[Begin Data lines]

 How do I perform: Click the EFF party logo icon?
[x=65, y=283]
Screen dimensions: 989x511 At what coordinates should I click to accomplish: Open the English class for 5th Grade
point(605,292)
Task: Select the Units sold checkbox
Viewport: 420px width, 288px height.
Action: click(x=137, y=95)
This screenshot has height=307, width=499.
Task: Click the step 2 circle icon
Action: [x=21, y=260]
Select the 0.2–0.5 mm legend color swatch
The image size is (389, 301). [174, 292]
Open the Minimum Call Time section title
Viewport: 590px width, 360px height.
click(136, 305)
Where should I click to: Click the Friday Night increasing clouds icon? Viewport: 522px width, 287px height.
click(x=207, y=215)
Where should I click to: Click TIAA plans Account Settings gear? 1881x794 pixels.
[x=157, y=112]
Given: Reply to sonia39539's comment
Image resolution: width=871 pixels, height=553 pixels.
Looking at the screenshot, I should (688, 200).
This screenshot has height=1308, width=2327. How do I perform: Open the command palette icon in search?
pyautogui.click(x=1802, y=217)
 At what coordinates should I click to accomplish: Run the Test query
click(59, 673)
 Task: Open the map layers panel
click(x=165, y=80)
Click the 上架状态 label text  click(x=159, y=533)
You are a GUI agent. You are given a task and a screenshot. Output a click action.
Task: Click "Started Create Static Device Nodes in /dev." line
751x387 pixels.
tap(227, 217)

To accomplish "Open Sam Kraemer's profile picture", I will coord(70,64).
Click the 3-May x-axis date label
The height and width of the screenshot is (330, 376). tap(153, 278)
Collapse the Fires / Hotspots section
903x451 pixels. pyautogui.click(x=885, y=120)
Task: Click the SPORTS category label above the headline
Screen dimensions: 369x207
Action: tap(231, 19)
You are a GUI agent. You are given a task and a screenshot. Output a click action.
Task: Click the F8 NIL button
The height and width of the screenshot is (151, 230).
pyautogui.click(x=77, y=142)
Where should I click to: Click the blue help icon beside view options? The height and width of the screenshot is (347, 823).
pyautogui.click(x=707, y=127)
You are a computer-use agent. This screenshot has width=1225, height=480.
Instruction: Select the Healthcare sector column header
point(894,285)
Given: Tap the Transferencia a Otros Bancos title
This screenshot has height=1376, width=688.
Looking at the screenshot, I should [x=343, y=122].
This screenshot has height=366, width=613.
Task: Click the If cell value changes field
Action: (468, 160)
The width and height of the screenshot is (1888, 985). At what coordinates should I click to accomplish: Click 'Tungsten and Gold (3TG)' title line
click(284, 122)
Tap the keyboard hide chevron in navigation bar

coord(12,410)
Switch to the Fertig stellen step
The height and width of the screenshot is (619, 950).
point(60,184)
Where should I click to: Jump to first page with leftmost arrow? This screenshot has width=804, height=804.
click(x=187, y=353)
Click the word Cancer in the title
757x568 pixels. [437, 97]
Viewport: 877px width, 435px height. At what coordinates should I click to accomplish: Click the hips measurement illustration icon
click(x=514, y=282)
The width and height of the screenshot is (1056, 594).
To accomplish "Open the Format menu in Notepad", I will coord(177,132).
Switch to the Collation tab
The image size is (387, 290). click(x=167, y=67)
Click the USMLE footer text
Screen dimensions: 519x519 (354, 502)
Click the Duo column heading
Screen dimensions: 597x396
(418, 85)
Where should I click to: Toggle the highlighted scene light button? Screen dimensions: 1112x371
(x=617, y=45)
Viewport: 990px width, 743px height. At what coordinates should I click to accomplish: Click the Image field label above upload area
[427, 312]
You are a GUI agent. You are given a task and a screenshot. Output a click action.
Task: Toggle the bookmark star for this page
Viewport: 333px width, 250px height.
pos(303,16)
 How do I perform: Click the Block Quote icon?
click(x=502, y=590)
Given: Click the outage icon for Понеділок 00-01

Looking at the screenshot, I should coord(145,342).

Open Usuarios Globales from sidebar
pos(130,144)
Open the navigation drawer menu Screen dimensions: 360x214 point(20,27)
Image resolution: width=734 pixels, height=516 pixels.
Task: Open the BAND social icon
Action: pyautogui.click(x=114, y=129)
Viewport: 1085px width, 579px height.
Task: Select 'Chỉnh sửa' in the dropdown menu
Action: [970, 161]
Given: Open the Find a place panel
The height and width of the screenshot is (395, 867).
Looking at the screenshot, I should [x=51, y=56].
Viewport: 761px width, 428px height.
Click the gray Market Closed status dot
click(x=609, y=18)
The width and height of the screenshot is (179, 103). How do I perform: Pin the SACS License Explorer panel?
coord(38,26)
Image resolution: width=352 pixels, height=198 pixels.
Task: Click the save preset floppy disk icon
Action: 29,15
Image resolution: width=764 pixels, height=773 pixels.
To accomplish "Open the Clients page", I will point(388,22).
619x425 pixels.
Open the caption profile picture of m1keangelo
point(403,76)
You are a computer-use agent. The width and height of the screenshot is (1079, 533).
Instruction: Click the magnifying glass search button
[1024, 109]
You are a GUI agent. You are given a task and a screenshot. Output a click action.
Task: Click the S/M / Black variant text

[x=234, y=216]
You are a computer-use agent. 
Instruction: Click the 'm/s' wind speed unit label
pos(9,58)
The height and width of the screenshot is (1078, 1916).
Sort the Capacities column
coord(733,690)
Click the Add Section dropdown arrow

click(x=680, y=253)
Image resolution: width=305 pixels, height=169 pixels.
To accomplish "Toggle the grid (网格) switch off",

[End Data lines]

> **Aim of the exercise**:
Please format every line of the entries above as a JSON list of strings, one string per line, with blank lines left out.

> **Result for this exercise**:
[
  " How do I perform: Click the EFF party logo icon?",
  "[x=65, y=283]",
  "Screen dimensions: 989x511 At what coordinates should I click to accomplish: Open the English class for 5th Grade",
  "point(605,292)",
  "Task: Select the Units sold checkbox",
  "Viewport: 420px width, 288px height.",
  "Action: click(x=137, y=95)",
  "This screenshot has height=307, width=499.",
  "Task: Click the step 2 circle icon",
  "Action: [x=21, y=260]",
  "Select the 0.2–0.5 mm legend color swatch",
  "The image size is (389, 301). [174, 292]",
  "Open the Minimum Call Time section title",
  "Viewport: 590px width, 360px height.",
  "click(136, 305)",
  "Where should I click to: Click the Friday Night increasing clouds icon? Viewport: 522px width, 287px height.",
  "click(x=207, y=215)",
  "Where should I click to: Click TIAA plans Account Settings gear? 1881x794 pixels.",
  "[x=157, y=112]",
  "Given: Reply to sonia39539's comment",
  "Image resolution: width=871 pixels, height=553 pixels.",
  "Looking at the screenshot, I should (688, 200).",
  "This screenshot has height=1308, width=2327. How do I perform: Open the command palette icon in search?",
  "pyautogui.click(x=1802, y=217)",
  " At what coordinates should I click to accomplish: Run the Test query",
  "click(59, 673)",
  " Task: Open the map layers panel",
  "click(x=165, y=80)",
  "Click the 上架状态 label text  click(x=159, y=533)",
  "You are a GUI agent. You are given a task and a screenshot. Output a click action.",
  "Task: Click \"Started Create Static Device Nodes in /dev.\" line",
  "751x387 pixels.",
  "tap(227, 217)",
  "To accomplish \"Open Sam Kraemer's profile picture\", I will coord(70,64).",
  "Click the 3-May x-axis date label",
  "The height and width of the screenshot is (330, 376). tap(153, 278)",
  "Collapse the Fires / Hotspots section",
  "903x451 pixels. pyautogui.click(x=885, y=120)",
  "Task: Click the SPORTS category label above the headline",
  "Screen dimensions: 369x207",
  "Action: tap(231, 19)",
  "You are a GUI agent. You are given a task and a screenshot. Output a click action.",
  "Task: Click the F8 NIL button",
  "The height and width of the screenshot is (151, 230).",
  "pyautogui.click(x=77, y=142)",
  "Where should I click to: Click the blue help icon beside view options? The height and width of the screenshot is (347, 823).",
  "pyautogui.click(x=707, y=127)",
  "You are a computer-use agent. This screenshot has width=1225, height=480.",
  "Instruction: Select the Healthcare sector column header",
  "point(894,285)",
  "Given: Tap the Transferencia a Otros Bancos title",
  "This screenshot has height=1376, width=688.",
  "Looking at the screenshot, I should [x=343, y=122].",
  "This screenshot has height=366, width=613.",
  "Task: Click the If cell value changes field",
  "Action: (468, 160)",
  "The width and height of the screenshot is (1888, 985). At what coordinates should I click to accomplish: Click 'Tungsten and Gold (3TG)' title line",
  "click(284, 122)",
  "Tap the keyboard hide chevron in navigation bar",
  "coord(12,410)",
  "Switch to the Fertig stellen step",
  "The height and width of the screenshot is (619, 950).",
  "point(60,184)",
  "Where should I click to: Jump to first page with leftmost arrow? This screenshot has width=804, height=804.",
  "click(x=187, y=353)",
  "Click the word Cancer in the title",
  "757x568 pixels. [437, 97]",
  "Viewport: 877px width, 435px height. At what coordinates should I click to accomplish: Click the hips measurement illustration icon",
  "click(x=514, y=282)",
  "The width and height of the screenshot is (1056, 594).",
  "To accomplish \"Open the Format menu in Notepad\", I will coord(177,132).",
  "Switch to the Collation tab",
  "The image size is (387, 290). click(x=167, y=67)",
  "Click the USMLE footer text",
  "Screen dimensions: 519x519 (354, 502)",
  "Click the Duo column heading",
  "Screen dimensions: 597x396",
  "(418, 85)",
  "Where should I click to: Toggle the highlighted scene light button? Screen dimensions: 1112x371",
  "(x=617, y=45)",
  "Viewport: 990px width, 743px height. At what coordinates should I click to accomplish: Click the Image field label above upload area",
  "[427, 312]",
  "You are a GUI agent. You are given a task and a screenshot. Output a click action.",
  "Task: Toggle the bookmark star for this page",
  "Viewport: 333px width, 250px height.",
  "pos(303,16)",
  " How do I perform: Click the Block Quote icon?",
  "click(x=502, y=590)",
  "Given: Click the outage icon for Понеділок 00-01",
  "Looking at the screenshot, I should coord(145,342).",
  "Open Usuarios Globales from sidebar",
  "pos(130,144)",
  "Open the navigation drawer menu Screen dimensions: 360x214 point(20,27)",
  "Image resolution: width=734 pixels, height=516 pixels.",
  "Task: Open the BAND social icon",
  "Action: pyautogui.click(x=114, y=129)",
  "Viewport: 1085px width, 579px height.",
  "Task: Select 'Chỉnh sửa' in the dropdown menu",
  "Action: [970, 161]",
  "Given: Open the Find a place panel",
  "The height and width of the screenshot is (395, 867).",
  "Looking at the screenshot, I should [x=51, y=56].",
  "Viewport: 761px width, 428px height.",
  "Click the gray Market Closed status dot",
  "click(x=609, y=18)",
  "The width and height of the screenshot is (179, 103). How do I perform: Pin the SACS License Explorer panel?",
  "coord(38,26)",
  "Image resolution: width=352 pixels, height=198 pixels.",
  "Task: Click the save preset floppy disk icon",
  "Action: 29,15",
  "Image resolution: width=764 pixels, height=773 pixels.",
  "To accomplish \"Open the Clients page\", I will point(388,22).",
  "619x425 pixels.",
  "Open the caption profile picture of m1keangelo",
  "point(403,76)",
  "You are a computer-use agent. The width and height of the screenshot is (1079, 533).",
  "Instruction: Click the magnifying glass search button",
  "[1024, 109]",
  "You are a GUI agent. You are given a task and a screenshot. Output a click action.",
  "Task: Click the S/M / Black variant text",
  "[x=234, y=216]",
  "You are a computer-use agent. ",
  "Instruction: Click the 'm/s' wind speed unit label",
  "pos(9,58)",
  "The height and width of the screenshot is (1078, 1916).",
  "Sort the Capacities column",
  "coord(733,690)",
  "Click the Add Section dropdown arrow",
  "click(x=680, y=253)",
  "Image resolution: width=305 pixels, height=169 pixels.",
  "To accomplish \"Toggle the grid (网格) switch off\","
]